I have a Poulan Blower that is spitting gas out of the carburator. It starts well, but will only run at about half throttle. If I flip the lever to full throttle the blower slows down a little. Seems to run okay with the choke all the way off. The adjustment needles need the special tool or a visit with my dremel cutting wheel to adjust. Any help or Ideas? Thanks!


----------



## bugman (Aug 12, 2004)

Does it want to smoke alot or no? About how old?


----------



## steider (Aug 1, 2005)

check your flywheel key to make sure your timing isnt off. that can cause the carb. to flood.


----------



## hankster (Jan 1, 1998)

Open up the low and high end needles on the carb about 1/4 turn (may need even more then that) - running too lean - pretty common problem. Carb spitting is common (not equipped with a reed valve) on these unless it is really excessive and you have fuel dripping out of the air filter cover. Might want to check and see if the carb manifold bolts are tight too.


----------



## greyheadedguy (Feb 17, 2006)

*I tried that but ?*

After discovering the fuel dripping out of the air filter cover, I check to see if the carb. was tight, it was. Since I have pulled carb. and cleanned it up best I could, and still had fuel spitting out carb. Not sure the age of blower it belongs to a friend.
I used my cutting wheel on my Dremel to slot the needles. Worked wonderfully, even better on my thumb, even coterized the wound. :freak: 

I adjusted the needles as sugested with no results, so I back out the "L" needle while idling till it went the fastest (almost 3/4 turn) then I turned it back in a 1/8th of a turn. As I Typing this it sounds wrong to me, did I mess up?
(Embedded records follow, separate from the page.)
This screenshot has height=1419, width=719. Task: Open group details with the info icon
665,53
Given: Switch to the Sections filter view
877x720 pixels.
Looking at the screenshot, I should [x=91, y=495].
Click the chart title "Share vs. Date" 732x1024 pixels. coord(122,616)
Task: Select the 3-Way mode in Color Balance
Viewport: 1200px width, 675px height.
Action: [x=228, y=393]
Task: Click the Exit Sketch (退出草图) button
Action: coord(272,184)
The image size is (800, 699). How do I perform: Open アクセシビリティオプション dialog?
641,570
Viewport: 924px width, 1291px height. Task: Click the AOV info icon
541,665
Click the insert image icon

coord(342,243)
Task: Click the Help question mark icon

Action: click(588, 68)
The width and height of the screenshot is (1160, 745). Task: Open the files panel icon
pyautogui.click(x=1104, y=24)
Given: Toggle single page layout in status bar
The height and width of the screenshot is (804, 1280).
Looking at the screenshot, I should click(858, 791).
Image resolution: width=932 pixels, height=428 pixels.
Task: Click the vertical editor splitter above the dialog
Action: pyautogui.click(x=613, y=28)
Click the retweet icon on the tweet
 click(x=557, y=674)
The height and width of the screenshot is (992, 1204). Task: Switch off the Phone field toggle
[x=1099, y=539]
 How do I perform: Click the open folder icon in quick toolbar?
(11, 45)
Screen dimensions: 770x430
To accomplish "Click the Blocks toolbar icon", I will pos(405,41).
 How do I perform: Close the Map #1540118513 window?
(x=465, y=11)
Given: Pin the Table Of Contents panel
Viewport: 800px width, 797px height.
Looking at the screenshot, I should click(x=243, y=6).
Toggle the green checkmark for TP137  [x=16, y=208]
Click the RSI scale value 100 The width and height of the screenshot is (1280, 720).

I tried to do the same with the high speed needle, and had no success. Except that it now no longer slows down when I flip it to high speed. The blower runs the same speed at mid throttle as high throttle. Only difference is the blower is louder and spits gas.


----------



## hankster (Jan 1, 1998)

First I would say the carb is dirty and needs to be tore down and cleaned. Also sounds like a loose cylinder. Pull off the muffler cover. Is there "black" residue around where the cylinder and crankcase meet? Grab the muffler and move it up and down to see if you can see the cylinder moving.


----------



## greyheadedguy (Feb 17, 2006)

I'll try to pull the muffler off tomorow, but on the cab. Where do I start, what do I do?


----------



## bugman (Aug 12, 2004)

To start, take the whole deal to a small engine shop, get all you need for the carb.... take the carb apart (couple bolts), and soak it in carb cleaner for maybe a hour, then blow it out with the straw that comes with the can good through any and all holes you can find, 2 or 3 times or more to be sure.


----------



## greyheadedguy (Feb 17, 2006)

So I should get a carb kit for the blower? I am mechanically enclined, at least as far a car engines are concerned. I do prefer to work out of a book to make sure I know what I'm doing. I have most of the tools to service a car or truck.

As it seems I'll be working on these 2-cycle engines for a while, any sugestions for a service manual?


----------



## bugman (Aug 12, 2004)

I'm not sure on manuals, but I'm sure if you get a rebuild kit for the carb, and ask the mech for a little insight, IF he's of any good, he should help you.


----------